Research published in The New England Journal of Medicine reported a long-awaited breakthrough in the fight against cancer.

Through the use of gene therapy, two patients who were dying of leukemia were seemingly cured of the disease. The results occurred after immune cells called T-cells were removed from the body, genetically engineered to attack the cancer and returned to the body, where they multiplied 1,000-fold, rapidly destroying more than two pounds of tumors in each patient. A third advanced leukemia patient went into partial remission-a lot, but not all, of the cancer was destroyed.

The research was heralded as a "huge accomplishment." Do these dramatic results mark the beginning of significant advances that may occur with other diseases?

For answers, we spoke with James Wilson, MD, PhD, one of the nation's leading experts on gene therapy…

  • What is gene therapy? Gene therapy is a new approach for preventing, treating or curing diseases through the alteration of defective genes. Most people know that genes, which reside within the nucleus of each cell, are sequences of DNA that determine a specific trait, such as whether you have blue, green or brown eyes. There are more than 30,000 genes that make us human and make each human unique.

Genes provide the instructions for the manufacture of proteins that allow the body to function. But if genes mutate, they provide faulty instructions. Mutated genes play a role in virtually every disease. This, of course, includes so-called "genetic diseases" such as sickle-cell anemia and muscular dystrophy, which are caused by an inherited defect in a single gene, but also certain cancers such as leukemia.

Gene therapy attacks various types of disease at their roots—inserting into the cell a normal copy of the gene, which overrides the genetic mutation that causes disease.

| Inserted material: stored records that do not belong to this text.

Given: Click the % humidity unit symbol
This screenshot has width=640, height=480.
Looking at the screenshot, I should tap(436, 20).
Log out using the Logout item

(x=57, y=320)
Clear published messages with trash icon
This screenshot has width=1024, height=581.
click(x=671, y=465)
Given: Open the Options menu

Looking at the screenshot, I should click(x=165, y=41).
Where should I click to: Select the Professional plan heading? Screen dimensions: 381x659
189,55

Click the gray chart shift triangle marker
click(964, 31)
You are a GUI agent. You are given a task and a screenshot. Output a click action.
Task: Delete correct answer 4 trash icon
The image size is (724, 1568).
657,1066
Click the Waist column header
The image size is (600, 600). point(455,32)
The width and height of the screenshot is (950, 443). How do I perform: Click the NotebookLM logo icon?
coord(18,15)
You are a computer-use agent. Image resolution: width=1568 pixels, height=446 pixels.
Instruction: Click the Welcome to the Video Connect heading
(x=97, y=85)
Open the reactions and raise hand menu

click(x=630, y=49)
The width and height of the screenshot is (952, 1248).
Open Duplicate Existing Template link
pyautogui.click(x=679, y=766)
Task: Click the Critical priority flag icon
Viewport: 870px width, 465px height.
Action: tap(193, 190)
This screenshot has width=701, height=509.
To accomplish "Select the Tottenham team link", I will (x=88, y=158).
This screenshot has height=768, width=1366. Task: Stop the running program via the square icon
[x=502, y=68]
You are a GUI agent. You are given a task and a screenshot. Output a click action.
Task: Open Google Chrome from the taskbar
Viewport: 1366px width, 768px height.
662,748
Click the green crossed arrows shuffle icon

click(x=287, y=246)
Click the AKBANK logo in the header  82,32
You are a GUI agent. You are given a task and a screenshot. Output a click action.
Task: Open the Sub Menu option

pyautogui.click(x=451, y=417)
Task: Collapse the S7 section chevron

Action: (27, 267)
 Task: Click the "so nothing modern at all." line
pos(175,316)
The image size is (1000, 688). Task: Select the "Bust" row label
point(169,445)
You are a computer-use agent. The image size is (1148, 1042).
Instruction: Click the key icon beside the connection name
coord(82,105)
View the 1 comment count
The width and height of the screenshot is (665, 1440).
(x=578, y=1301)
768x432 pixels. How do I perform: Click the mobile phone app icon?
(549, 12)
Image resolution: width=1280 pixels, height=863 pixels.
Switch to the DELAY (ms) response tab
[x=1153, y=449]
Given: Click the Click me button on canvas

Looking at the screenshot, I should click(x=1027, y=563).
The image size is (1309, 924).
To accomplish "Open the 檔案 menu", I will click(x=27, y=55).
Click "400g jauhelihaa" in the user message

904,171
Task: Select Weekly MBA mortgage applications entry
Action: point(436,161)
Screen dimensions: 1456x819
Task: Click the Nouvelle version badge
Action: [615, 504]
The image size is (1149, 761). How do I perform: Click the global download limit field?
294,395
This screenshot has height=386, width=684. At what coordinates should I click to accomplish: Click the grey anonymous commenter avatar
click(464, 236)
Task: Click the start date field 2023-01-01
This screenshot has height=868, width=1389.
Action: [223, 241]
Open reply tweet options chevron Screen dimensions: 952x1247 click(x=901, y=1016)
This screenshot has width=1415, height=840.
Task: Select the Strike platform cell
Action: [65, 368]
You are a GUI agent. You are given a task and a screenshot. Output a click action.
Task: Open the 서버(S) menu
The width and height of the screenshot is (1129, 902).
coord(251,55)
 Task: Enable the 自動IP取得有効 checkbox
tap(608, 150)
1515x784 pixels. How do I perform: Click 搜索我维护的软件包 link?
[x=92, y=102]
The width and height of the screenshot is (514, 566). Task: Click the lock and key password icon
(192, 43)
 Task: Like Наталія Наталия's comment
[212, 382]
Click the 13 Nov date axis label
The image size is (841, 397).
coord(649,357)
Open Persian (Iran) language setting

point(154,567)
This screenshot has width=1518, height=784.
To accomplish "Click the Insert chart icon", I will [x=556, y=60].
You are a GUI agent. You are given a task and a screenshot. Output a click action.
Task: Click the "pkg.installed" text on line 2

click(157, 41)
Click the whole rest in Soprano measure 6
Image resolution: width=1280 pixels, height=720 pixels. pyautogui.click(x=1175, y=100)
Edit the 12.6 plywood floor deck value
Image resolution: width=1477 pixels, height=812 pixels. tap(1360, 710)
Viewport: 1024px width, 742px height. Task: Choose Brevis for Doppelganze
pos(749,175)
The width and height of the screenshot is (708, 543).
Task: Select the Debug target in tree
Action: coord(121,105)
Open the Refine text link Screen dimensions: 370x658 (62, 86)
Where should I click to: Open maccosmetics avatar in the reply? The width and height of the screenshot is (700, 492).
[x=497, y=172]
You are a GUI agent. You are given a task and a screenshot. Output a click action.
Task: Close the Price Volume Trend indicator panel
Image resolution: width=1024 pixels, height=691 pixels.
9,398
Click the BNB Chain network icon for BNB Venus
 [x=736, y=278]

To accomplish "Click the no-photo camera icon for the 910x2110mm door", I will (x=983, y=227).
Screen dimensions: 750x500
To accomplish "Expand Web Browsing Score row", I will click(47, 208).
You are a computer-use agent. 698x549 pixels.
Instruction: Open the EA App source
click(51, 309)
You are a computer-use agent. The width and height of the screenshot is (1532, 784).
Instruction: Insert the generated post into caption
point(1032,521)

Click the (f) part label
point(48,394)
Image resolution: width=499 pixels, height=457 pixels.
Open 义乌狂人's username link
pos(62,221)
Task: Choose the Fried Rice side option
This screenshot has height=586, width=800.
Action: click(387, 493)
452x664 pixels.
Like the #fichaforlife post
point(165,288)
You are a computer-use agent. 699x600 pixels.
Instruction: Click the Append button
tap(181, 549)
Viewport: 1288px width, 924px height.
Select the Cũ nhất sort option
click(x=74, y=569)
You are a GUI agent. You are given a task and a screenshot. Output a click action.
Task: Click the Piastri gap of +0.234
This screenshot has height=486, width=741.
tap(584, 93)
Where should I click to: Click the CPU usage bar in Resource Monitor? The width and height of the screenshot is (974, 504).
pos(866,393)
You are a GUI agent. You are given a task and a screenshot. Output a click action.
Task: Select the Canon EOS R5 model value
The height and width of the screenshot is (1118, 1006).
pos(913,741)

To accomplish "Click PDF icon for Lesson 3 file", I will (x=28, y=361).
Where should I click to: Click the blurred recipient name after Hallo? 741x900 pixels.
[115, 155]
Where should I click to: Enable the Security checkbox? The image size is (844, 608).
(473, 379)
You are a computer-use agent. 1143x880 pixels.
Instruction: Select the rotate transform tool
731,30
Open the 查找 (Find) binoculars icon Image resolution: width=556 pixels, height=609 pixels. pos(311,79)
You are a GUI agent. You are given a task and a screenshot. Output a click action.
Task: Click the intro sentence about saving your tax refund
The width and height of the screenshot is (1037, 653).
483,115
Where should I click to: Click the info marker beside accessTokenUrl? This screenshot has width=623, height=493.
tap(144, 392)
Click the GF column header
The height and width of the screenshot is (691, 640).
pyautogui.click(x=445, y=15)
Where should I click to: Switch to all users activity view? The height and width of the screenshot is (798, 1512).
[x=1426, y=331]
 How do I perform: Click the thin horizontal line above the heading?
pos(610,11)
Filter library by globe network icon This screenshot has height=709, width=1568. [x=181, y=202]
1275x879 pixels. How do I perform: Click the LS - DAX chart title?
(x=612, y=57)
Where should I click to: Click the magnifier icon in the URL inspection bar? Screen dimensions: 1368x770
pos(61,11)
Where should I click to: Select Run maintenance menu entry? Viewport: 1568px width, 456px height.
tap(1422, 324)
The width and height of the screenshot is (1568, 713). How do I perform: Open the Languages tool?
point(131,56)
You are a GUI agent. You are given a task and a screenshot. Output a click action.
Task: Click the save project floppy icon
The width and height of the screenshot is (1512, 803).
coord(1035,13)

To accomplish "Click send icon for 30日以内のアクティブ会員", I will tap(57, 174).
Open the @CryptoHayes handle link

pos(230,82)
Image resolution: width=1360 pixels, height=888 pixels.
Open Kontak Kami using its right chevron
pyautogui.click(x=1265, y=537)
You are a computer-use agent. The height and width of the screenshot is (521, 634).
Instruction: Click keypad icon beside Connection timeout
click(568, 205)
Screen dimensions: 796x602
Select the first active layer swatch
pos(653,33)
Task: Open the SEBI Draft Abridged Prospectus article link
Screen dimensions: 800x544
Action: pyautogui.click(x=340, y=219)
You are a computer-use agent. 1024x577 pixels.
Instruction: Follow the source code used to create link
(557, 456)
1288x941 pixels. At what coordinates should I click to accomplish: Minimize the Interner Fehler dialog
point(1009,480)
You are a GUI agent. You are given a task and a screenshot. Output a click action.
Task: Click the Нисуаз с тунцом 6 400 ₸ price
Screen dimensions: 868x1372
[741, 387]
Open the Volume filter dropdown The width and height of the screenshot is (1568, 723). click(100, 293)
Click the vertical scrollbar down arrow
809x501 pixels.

  • How is gene therapy different from drug therapy? When a doctor gives a drug, it treats the symptoms of the disease, not the root cause. And you must take the drug every day (or several times a day)-sometimes indefinitely.

With gene therapy, a normal gene is administered usually via injection or intravenously—sometimes multiple times—to targeted cells. Once there, it should stay active for a very long time and, in some cases, the rest of the person's life, guiding the creation of healthy cells to replace the defective ones.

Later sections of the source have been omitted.